2. Guidelines on Business-Wide Risk Assessment (Art. 10(4) AMLR)
Every obliged entity must identify, assess, and understand the ML/TF risks it faces in the course of business. To support this obligation, Article 10(4) AMLR mandates AMLA to develop Guidelines (GLs) setting minimum content and methodological requirements for business-wide risk assessments.
These Guidelines will:
- Define minimum structural elements of the risk assessment (governance, risk factors, scoring methods, documentation standards);
- Specify sources of information that must be used—such as national and EU risk assessments, FIU feedback, FATF typologies, and sectoral reports;
- Promote proportionality, ensuring small and medium-sized OEs can comply effectively without disproportionate burden.
By harmonising formats and expectations, AMLA seeks to ensure comparability of risk assessments across jurisdictions and enhance supervisory convergence within the Single Rulebook framework.
3. Guidelines on Ongoing Monitoring of a Business Relationship (Art. 26(5) AMLR)
Article 26 AMLR obliges OEs to monitor business relationships continuously to verify that transactions align with their knowledge of the customer and the expected nature of the relationship.
AMLA’s forthcoming Guidelines on ongoing monitoring will set out:
- Principles for continuous monitoring based on customer risk profiles;
- Requirements for transaction monitoring, including alert thresholds, escalation triggers, and review frequencies;
- Expectations for documentation and anomaly handling, linking monitoring results with suspicious-transaction reporting duties.
These Guidelines will ensure that ongoing monitoring is consistent, proportionate, and data-driven across all sectors, including non-financial ones where supervisory maturity varies significantly.
Implementation Timeline and Inter-Institutional Coordination
The three mandates are developed in close coordination with the European Banking Authority (EBA) and DG FISMA. While AMLA takes the lead on the new RTS and Guidelines, it will also integrate ongoing EBA and Commission work, such as the RTS on information for customer due diligence (Art. 28 AMLR), which transitions to AMLA in October 2025.
AMLA expects to conduct public consultations on all three prioritized mandates by Q4 2025 to Q1 2026, with adoption and submission to the European Commission following in 2026.
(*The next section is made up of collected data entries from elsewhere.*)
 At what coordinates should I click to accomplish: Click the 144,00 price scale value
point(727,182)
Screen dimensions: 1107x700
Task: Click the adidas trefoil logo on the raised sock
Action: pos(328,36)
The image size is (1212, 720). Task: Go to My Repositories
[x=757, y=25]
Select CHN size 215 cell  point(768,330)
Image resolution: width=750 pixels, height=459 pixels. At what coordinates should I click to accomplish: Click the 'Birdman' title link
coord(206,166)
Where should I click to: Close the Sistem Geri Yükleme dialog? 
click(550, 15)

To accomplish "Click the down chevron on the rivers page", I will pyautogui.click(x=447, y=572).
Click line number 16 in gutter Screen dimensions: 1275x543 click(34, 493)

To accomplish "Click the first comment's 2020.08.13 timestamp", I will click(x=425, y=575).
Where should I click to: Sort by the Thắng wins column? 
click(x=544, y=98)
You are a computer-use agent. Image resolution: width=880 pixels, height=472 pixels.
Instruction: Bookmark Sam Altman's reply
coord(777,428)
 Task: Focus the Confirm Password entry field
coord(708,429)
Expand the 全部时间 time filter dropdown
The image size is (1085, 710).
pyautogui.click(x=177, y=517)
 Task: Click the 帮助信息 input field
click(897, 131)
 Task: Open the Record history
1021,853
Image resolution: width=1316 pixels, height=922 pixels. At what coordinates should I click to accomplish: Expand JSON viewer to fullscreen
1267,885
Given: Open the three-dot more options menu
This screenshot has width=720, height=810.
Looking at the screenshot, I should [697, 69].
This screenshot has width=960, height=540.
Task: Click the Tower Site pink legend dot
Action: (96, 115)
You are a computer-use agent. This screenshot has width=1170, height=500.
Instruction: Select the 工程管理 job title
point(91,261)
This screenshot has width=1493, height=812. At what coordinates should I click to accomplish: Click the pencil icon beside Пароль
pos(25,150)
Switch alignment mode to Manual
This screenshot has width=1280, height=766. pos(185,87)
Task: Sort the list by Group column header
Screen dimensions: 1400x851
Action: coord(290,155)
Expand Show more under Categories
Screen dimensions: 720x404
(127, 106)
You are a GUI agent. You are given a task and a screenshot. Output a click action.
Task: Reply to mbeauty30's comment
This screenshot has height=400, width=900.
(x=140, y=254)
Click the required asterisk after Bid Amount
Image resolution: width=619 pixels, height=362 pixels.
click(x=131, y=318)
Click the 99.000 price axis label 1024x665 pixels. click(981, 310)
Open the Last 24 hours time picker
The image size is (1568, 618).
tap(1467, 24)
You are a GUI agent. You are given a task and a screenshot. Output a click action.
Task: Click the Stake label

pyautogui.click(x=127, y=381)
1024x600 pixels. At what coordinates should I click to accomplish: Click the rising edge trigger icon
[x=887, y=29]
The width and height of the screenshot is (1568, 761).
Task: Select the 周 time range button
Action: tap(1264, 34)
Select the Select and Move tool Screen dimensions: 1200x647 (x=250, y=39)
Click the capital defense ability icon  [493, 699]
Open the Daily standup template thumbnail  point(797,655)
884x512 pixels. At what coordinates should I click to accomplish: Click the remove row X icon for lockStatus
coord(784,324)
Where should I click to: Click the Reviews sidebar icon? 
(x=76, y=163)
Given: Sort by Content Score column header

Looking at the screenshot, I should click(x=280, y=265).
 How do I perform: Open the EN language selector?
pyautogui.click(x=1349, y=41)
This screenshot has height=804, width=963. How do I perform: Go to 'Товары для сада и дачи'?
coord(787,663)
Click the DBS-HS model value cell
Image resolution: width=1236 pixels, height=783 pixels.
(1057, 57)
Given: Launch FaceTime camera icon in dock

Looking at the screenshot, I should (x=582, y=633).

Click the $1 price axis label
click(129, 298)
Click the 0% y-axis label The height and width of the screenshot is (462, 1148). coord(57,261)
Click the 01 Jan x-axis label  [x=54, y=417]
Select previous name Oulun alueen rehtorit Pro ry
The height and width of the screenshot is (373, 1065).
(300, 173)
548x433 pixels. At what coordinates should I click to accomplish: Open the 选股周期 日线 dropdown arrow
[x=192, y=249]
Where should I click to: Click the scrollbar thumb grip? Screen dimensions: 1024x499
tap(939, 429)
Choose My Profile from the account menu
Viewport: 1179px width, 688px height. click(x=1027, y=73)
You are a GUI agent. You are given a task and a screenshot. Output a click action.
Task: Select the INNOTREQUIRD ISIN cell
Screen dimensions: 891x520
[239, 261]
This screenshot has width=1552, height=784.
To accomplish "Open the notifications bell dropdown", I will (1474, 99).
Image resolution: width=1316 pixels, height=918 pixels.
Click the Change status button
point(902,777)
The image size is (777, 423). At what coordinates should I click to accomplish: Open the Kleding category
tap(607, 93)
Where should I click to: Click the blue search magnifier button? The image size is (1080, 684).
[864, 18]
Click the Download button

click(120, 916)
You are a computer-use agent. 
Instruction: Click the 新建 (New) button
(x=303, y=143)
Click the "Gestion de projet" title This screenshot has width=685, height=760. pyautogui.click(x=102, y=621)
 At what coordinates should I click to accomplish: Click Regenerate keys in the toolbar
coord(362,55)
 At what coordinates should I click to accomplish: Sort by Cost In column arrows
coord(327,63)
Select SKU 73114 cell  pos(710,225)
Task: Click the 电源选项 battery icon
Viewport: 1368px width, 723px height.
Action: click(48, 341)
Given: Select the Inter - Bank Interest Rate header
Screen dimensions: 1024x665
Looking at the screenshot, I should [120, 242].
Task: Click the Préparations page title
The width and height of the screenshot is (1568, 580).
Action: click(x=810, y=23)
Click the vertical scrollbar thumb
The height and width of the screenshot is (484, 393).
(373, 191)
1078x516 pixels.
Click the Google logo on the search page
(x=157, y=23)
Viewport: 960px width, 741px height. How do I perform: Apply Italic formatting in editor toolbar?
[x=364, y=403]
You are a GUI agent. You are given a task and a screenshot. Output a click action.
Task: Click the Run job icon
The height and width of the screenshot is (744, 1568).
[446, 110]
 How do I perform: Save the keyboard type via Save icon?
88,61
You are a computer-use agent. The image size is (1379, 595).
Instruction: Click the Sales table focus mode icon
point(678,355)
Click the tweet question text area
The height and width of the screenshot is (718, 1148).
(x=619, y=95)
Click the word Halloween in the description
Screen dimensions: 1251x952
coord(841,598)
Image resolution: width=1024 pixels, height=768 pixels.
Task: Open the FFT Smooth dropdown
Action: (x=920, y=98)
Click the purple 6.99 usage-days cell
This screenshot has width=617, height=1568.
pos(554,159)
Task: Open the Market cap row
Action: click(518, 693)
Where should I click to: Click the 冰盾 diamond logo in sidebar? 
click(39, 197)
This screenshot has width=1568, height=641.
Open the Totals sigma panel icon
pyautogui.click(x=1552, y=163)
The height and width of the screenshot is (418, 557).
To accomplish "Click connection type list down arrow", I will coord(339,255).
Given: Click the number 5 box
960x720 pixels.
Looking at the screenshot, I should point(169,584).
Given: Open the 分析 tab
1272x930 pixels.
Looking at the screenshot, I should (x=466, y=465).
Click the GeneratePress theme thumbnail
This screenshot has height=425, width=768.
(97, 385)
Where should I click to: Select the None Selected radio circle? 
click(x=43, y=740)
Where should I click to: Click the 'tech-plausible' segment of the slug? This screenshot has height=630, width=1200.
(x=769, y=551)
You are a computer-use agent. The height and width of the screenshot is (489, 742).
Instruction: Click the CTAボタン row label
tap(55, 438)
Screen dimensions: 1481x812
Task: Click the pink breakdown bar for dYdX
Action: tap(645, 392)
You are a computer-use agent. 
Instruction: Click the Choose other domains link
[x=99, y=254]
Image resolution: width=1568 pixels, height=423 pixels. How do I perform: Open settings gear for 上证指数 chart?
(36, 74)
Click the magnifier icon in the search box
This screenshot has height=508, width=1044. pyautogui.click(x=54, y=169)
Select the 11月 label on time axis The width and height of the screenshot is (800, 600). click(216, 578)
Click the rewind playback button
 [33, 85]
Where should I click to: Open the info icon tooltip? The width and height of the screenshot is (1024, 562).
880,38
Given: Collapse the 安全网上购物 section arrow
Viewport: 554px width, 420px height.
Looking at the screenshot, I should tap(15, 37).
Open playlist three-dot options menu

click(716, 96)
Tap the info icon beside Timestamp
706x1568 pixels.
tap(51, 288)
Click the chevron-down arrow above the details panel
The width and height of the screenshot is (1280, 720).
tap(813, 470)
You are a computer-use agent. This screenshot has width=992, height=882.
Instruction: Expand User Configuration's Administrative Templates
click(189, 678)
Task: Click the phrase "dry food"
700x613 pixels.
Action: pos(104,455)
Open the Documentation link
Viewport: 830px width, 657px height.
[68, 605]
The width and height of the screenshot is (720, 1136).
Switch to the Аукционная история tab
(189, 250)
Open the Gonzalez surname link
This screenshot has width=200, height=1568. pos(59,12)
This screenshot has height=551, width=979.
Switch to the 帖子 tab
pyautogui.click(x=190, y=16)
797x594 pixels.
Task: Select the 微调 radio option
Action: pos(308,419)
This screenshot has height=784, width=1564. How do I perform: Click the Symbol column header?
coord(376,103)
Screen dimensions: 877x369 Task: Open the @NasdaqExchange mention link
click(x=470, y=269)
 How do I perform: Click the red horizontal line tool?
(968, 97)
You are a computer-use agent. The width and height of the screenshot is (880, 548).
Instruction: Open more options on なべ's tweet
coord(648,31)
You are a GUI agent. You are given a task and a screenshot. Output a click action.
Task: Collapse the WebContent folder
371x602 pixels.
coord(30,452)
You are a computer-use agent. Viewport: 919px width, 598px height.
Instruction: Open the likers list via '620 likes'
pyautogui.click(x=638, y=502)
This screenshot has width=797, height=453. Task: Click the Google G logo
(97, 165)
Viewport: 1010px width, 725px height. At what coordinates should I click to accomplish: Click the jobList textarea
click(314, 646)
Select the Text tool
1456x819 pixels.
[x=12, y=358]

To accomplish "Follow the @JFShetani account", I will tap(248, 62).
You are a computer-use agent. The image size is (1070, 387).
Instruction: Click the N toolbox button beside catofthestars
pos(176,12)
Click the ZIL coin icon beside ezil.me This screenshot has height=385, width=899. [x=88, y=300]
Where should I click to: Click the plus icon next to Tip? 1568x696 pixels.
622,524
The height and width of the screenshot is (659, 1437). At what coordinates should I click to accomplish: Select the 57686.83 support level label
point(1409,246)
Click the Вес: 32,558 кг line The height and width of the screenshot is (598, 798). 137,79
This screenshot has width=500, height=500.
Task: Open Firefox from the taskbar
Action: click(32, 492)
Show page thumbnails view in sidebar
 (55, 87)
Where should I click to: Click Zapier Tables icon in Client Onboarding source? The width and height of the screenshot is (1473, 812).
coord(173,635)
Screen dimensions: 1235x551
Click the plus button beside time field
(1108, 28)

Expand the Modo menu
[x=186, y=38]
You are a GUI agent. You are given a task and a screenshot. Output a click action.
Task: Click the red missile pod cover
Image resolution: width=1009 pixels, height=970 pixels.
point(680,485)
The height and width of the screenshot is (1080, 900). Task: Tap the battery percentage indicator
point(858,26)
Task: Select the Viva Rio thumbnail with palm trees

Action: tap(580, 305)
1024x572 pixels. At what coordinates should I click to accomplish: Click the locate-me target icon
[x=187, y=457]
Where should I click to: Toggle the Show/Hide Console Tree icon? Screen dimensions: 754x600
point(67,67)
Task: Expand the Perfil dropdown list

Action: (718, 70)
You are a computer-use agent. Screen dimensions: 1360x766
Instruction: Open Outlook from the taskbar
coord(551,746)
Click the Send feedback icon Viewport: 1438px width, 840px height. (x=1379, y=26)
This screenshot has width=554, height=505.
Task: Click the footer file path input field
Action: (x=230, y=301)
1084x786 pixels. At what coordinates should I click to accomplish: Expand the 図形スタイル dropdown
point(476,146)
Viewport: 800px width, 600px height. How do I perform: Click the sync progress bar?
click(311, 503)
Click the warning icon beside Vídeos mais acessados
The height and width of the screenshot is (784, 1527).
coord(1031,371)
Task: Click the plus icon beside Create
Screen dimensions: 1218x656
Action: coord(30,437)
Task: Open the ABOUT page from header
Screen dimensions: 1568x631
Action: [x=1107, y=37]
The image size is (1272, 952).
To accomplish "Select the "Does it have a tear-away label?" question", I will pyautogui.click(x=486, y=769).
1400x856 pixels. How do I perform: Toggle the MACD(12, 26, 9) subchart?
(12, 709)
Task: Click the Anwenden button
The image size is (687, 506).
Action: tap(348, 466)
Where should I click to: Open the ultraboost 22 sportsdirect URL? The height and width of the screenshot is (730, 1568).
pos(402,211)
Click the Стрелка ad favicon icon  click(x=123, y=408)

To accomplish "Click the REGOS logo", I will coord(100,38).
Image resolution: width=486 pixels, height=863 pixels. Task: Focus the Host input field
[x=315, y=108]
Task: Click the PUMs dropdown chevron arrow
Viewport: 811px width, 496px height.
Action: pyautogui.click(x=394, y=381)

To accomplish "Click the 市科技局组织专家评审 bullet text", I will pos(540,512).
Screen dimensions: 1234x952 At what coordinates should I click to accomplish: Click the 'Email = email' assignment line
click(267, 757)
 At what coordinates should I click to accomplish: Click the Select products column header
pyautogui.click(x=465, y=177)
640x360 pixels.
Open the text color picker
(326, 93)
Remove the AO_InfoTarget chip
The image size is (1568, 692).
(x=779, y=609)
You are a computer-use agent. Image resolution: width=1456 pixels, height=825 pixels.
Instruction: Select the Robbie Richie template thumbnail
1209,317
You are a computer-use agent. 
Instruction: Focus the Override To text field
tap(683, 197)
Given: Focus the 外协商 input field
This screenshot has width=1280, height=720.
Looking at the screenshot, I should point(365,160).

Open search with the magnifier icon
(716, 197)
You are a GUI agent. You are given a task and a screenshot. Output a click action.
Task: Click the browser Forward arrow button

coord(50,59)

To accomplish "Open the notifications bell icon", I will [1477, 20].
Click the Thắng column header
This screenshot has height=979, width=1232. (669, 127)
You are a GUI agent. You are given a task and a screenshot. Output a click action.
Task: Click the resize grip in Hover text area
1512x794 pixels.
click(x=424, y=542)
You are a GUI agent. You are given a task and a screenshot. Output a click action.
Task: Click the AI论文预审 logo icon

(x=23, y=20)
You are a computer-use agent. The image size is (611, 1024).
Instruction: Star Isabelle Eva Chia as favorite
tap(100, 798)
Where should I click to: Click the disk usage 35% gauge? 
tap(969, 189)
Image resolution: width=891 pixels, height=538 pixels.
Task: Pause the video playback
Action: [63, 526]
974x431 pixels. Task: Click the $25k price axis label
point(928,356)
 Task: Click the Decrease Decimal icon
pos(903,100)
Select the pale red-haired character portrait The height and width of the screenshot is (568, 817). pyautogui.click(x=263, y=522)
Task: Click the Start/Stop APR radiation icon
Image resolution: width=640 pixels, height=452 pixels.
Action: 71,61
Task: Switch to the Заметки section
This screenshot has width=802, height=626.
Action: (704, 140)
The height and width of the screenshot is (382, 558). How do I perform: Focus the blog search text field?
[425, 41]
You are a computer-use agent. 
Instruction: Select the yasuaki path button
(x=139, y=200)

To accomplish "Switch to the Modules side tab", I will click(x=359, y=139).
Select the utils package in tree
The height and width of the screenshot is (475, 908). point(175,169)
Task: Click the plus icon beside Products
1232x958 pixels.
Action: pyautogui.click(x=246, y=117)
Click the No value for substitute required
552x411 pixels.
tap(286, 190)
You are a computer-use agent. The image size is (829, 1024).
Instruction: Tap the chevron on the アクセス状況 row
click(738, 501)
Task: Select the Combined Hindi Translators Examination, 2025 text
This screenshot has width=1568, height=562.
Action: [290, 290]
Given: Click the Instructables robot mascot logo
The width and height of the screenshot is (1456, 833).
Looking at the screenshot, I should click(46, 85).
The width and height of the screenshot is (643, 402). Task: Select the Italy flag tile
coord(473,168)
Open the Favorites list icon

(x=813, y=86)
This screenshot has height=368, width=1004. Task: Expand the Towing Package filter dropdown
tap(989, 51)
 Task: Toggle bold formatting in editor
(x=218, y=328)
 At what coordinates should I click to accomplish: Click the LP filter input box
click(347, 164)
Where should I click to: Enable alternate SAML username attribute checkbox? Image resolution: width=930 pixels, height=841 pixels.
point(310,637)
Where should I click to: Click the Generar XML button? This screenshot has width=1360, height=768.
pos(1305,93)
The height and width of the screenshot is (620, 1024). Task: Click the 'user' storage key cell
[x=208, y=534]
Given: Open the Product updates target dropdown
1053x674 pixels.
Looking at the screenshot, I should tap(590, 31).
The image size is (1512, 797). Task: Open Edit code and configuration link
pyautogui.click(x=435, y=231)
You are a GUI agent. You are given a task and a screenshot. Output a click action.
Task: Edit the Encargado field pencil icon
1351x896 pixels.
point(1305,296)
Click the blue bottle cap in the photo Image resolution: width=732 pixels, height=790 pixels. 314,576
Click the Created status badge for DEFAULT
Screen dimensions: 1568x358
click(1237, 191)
Building the Foundations of a Single AML Rulebook
The AMLA Work Programme 2025 represents more than a transitional plan—it is the first operational expression of a truly unified EU anti-money laundering regime.
Through these three mandates, AMLA will:
- Establish the technical foundation for a harmonised risk-based approach;
- Strengthen supervisory convergence across all Member States;
- Enhance legal certainty and operational clarity for obliged entities;
- Promote an EU-wide culture of compliance built on common definitions, consistent thresholds, and standardised monitoring expectations.
As AMLA progresses towards its 2026 milestones, these deliverables will form the cornerstone of a single, credible, and risk-responsive AML framework for the European Union.